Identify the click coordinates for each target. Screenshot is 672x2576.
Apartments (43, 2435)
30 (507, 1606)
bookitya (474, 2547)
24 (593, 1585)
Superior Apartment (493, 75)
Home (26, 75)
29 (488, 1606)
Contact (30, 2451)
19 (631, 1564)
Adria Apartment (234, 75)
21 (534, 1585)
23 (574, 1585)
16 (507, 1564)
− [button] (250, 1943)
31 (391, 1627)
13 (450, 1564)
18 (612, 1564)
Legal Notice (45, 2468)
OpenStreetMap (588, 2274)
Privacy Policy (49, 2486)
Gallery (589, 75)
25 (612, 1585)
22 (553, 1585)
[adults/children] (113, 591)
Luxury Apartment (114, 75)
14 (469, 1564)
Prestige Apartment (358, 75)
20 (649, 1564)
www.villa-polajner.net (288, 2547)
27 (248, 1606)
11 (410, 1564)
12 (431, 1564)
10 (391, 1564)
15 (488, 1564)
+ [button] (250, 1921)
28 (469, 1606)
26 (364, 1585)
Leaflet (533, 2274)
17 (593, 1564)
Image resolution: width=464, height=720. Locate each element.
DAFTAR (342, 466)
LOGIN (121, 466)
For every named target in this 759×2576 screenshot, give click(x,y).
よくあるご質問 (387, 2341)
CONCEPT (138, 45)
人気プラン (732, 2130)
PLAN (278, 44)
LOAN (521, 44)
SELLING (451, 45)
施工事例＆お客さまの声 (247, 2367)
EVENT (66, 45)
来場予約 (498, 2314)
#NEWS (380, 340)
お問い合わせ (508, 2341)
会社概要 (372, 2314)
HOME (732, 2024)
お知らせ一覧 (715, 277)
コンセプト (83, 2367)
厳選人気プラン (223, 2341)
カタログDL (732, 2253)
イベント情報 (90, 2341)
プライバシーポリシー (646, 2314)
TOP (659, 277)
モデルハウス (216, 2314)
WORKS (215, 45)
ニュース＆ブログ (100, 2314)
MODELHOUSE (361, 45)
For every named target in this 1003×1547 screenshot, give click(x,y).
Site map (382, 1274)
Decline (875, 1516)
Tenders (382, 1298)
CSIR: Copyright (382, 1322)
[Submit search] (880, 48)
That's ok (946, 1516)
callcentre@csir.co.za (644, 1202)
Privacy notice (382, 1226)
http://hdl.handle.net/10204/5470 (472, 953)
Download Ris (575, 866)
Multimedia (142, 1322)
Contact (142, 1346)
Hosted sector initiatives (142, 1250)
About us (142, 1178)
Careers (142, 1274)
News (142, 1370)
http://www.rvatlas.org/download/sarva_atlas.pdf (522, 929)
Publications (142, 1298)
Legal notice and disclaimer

The exercise: Count the lines in the records above that contain the string "target". Reply with the number alone.

The answer: 3